İstanbul’un mekân olarak seçildiği kitaplarında ortak mekânlara yer vermesine rağmen bu şehirde geçen her romanı İstanbul’un farklı bir semtine, farklı bir sokağına açılır. En çok bahsi geçen semtler Başkomser Nevzat romanlarındaki ana mekânlar olan Balat, Kurtuluş ve Beyoğlu’dur. Ayrıca Beyoğlu, iki romanına doğrudan adını da verir. Beyoğlu’nun En Güzel Abisi, Başkomser Nevzat macerası olup bu tanımlama da doğrudan Nevzat’ı ifade ederken, Beyoğlu Rapsodisi bu serinin dışında olan bir polisiye romandır. Beyoğlu’nun ana mekân olarak kurgulandığı bu romanda semtin geniş bir panoramasını sunan Ahmet Ümit, bazen özlemle bazen de hayıflanarak bu tarihi semti ele alır.
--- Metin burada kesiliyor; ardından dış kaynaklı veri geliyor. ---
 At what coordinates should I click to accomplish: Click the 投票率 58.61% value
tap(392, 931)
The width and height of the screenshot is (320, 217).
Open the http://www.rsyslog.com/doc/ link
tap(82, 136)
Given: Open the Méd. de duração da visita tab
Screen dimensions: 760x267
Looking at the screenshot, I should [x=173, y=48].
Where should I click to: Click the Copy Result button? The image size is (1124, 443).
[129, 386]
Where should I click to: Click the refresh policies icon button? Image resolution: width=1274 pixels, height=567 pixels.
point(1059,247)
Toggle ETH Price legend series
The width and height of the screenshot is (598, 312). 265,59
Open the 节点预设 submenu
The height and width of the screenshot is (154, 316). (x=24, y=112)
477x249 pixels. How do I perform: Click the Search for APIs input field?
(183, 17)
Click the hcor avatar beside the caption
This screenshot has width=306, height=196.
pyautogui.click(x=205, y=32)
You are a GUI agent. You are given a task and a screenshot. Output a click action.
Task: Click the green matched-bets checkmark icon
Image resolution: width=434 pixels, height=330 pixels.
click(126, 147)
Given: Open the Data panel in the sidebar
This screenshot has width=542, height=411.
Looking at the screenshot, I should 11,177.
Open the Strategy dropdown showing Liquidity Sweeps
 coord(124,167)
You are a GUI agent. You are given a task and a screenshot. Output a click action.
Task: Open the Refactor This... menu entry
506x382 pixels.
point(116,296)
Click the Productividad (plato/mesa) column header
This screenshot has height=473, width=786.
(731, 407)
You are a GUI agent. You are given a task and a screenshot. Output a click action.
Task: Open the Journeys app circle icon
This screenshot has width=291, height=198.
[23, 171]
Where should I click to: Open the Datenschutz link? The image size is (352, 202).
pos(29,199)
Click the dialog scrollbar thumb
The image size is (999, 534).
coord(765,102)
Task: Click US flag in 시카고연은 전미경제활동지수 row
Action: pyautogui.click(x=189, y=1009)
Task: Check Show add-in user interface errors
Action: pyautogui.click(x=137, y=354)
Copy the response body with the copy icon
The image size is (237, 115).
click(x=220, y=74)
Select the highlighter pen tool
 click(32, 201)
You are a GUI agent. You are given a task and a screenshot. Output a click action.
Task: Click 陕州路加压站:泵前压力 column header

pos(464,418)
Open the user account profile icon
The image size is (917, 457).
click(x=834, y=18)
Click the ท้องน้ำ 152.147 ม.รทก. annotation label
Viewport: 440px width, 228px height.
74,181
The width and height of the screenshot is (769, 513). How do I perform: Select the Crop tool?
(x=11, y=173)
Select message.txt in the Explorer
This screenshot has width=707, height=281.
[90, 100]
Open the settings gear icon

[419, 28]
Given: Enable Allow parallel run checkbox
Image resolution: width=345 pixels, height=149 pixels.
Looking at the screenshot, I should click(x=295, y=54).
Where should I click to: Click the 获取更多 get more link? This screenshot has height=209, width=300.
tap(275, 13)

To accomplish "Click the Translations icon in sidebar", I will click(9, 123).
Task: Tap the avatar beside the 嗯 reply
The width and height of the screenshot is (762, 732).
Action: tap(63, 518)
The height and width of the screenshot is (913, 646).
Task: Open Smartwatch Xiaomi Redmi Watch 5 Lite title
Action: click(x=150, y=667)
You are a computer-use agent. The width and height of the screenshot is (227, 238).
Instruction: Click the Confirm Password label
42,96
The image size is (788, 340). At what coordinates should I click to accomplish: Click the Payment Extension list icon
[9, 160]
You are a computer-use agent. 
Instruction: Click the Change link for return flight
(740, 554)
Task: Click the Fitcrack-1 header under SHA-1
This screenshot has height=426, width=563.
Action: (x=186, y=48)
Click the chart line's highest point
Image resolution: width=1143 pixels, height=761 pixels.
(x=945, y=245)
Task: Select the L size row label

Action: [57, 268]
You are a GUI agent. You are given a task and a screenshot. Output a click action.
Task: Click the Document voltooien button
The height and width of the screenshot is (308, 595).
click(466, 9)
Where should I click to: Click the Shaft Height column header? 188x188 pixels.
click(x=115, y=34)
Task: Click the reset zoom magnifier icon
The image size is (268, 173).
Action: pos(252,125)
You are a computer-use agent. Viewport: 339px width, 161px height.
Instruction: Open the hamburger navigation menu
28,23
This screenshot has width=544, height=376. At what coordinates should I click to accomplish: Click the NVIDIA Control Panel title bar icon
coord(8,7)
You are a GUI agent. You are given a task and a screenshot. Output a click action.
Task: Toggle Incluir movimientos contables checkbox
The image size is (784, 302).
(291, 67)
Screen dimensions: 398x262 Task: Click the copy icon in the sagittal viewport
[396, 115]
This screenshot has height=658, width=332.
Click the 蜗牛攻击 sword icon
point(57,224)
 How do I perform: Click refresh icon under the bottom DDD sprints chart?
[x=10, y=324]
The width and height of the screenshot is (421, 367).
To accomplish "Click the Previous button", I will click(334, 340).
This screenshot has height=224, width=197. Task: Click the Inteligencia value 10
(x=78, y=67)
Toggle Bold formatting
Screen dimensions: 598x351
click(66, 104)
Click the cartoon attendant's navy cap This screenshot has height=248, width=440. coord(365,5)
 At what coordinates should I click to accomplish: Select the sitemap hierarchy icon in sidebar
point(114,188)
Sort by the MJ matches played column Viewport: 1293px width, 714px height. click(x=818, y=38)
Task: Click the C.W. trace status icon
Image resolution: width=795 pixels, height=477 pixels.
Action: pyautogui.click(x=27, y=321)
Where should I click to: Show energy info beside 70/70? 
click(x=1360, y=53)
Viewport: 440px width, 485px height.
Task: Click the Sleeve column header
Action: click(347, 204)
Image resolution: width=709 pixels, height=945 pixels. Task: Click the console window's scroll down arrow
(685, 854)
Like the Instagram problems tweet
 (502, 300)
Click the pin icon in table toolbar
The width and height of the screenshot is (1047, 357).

Ahmet Ümit kitapları boyunca çözmeye çalıştığı gizemleri İstanbul’un her yanına âdeta serpiştirir. Böylece bizler de Nevzat’ın peşine takılır, bir semtten ötekine sürükleniriz. Soruşturma kapsamında uğradığımız bu semtler İstanbul anlatısı içerisinde her zaman özel bir amaç için seçilmese de genellikle bu amaca hizmet eder. Bununla birlikte bu şehirde olmak okura İstanbul’u canlı kanlı bir şekilde hissettirir. Bu açıdan bakıldığında Sultanı Öldürmek romanı için de bu şehrin romanıdır denilebilir. Zira işlenen cinayeti çözmeye çalışan Nevzat ve ekibi kendilerini Osmanlı tarihi içerisinde Fatih Sultan Mehmed ve onun döneminde bulurlar.

İstanbul Hatırası: Bir Romandan Daha Fazlası

Galata Köprüsünden Süleymaniye Camii | Fotoğraf yazar tarafından çekilmiştir.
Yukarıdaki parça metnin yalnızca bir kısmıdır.